Gayrimenkul sektörü özelinde 2022 yılını da değerlendiren Arslan, şöyle konuştu: “2022 gayrimenkul sektörü açısından hızlı başlayan bir yıl oldu. Yılın ilk yarısında özellikle konut tarafında gerek iç piyasada gerekse yabancı satışlarında çok hareketli günler yaşandı. Hatta yılın ilk yarısı verileriyle baktığımızda bu yılı yeni bir rekorla kapatma olasılığımızı bile konuşma halindeydik. Bununla beraber TL bazında fiyatların özellikle yılın ilk yarısında çok hızlı bir şekilde arttığına şahit olduk. Bu fiyat hareketliliğinin ve yüksek talebin birkaç temel unsuru vardı. Birinci ve en temel unsur, iç piyasanın konut yatırımını bir alternatif yatırım aracı olarak değerlendirmesi ve inşaat maliyetlerinin artışı. Vatandaşlar mevduat faiz oranları ya da portföy değerleri açısından enflasyona karşı yenik düşen paranın değerini konut yatırımı vasıtasıyla korumaya yöneldi. Tabii bu sorun sadece Türkiye’nin değil aynı zamanda dünyanın hemen hemen bütün gelişmiş ülkelerinin sorunu olarak da yaşandı. Ancak Türkiye’de 2022 yılında konut satın alma miktarları yükselirken konut sahipliği endeksinde düşüş yaşandı. En basit açıklamayla, maddi durumu elverenler iki ve daha fazla konut alırken belli bir kesimin konuta erişim olasılığı tamamen azaldı.”
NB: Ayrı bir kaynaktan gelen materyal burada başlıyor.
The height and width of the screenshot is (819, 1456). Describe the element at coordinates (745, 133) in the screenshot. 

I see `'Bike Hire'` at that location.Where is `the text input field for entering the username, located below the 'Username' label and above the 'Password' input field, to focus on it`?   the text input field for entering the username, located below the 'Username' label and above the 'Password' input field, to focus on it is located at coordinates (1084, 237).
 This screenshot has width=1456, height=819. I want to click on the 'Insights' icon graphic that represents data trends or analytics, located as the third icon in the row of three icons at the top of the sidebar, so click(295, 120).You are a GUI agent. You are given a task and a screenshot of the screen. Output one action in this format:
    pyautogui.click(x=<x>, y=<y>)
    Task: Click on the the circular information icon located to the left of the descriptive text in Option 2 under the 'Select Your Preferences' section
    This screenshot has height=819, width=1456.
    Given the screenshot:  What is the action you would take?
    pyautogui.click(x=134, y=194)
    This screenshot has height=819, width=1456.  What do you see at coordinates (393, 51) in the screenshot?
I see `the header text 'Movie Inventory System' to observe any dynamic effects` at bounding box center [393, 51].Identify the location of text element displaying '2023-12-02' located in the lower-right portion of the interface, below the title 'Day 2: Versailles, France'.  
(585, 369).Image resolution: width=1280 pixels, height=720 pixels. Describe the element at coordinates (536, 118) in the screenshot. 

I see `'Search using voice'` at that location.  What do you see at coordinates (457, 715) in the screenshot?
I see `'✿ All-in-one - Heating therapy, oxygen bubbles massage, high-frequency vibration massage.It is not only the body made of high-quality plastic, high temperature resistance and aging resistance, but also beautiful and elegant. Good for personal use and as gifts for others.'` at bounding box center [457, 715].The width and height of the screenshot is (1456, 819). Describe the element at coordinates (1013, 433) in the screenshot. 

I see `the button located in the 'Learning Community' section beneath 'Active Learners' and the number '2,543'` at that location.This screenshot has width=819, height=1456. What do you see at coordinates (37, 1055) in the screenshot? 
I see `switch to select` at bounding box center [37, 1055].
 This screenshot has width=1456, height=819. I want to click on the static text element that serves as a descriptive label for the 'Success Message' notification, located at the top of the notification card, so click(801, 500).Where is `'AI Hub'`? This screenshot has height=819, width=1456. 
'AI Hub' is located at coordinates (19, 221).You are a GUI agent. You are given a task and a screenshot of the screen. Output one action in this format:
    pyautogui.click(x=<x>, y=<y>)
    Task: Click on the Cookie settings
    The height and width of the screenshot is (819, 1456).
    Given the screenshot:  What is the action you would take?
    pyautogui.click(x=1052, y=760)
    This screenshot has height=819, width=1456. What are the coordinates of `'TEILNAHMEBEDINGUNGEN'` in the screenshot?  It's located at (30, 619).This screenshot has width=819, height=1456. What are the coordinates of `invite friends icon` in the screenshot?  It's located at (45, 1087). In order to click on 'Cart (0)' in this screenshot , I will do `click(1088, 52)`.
Arslan, sözlerine şöyle devam etti: “Bununla beraber iç piyasadaki hareketlilikte kredilerin de büyük bir etkisi oldu. Kredili alımlarla hem ana parayı belli bir miktarda tutup hem de TL bazında borçlanmak yatırımcıyı cezbetti. Fakat haziran sonu itibariyle kredi miktarlarının İstanbul’da ya da büyük şehirlerde ufak bir evi bile almaya imkan verecek seviyelerde olmaması kredili satışları da durdurdu. Bugün baktığımızda kendi finansmanlarını sunan ya da bankalarla özel anlaşma yapan yeni projelere ilginin olduğunu söyleyebiliriz.

İkinci unsur ise Rusya-Ukrayna savaşının etkileri ve İran ile Irak vatandaşlarından gelen talep yoğunluğuydu. Bu talep 2022’de yabancı konut satışında da yeni bir rekor gelebilir etkisi yaratmıştı. Ancak haziran ayıyla birlikte yabancıların vatandaşlık alt limitinin 250 binden 400 bin dolara çıkartılması ve son aylarda İran’daki olaylar hem genel satışların düşmesine hem de Rusya’dan sonraki en önemli ikinci pazarımız İran’ın bir anda oyundan düşmesine sebep oldu.”

“2023 yılında krediye erişim daha da önemli olacak”

2023 yılı öngörülerini de paylaşan Arslan, seçim atmosferinden bağımsız konuşmanın mümkün olmadığını belirterek seçim öncesi dönemde kredilerde oluşabilecek gevşeme politikasının satışlara olumlu şekilde yansıyacağını belirtti. Arslan, “2023 yılındaki performansın temel göstergesi krediye erişimdeki kolaylık ya da zorluk derecesiyle doğru orantılı olacaktır. Eğer krediye erişmek mümkün olabilirse bu noktada satışlarda da yüksek bir ivme bekliyor olabiliriz. Burada erişimde bir zorluk olması satışları da olumsuz yönde etkileyecektir. Rusya etkisinin 2023 yılında da devam edeceğini öngörüyoruz. Ancak Rusların kendi firmaları aracılığıyla Türkiye’ye gelmeye başlayacaklarını ve dolayısıyla yabancıya satış noktasında doğrudan kendi kanallarını kullanacaklarını düşünüyoruz. Buna rağmen projelerde bir Rus etkisi hissetmeye devam edeceğiz. İran’daki karışıklığın bitmesi de Türkiye’ye olumlu yansıyacaktır. Bununla birlikte geçmişte çok büyük satışların yapıldığı Suudi Arabistan pazarının, geçmişteki kadar güçlü olmasa da önümüzdeki dönemde tekrar açılacağını görüyoruz” dedi.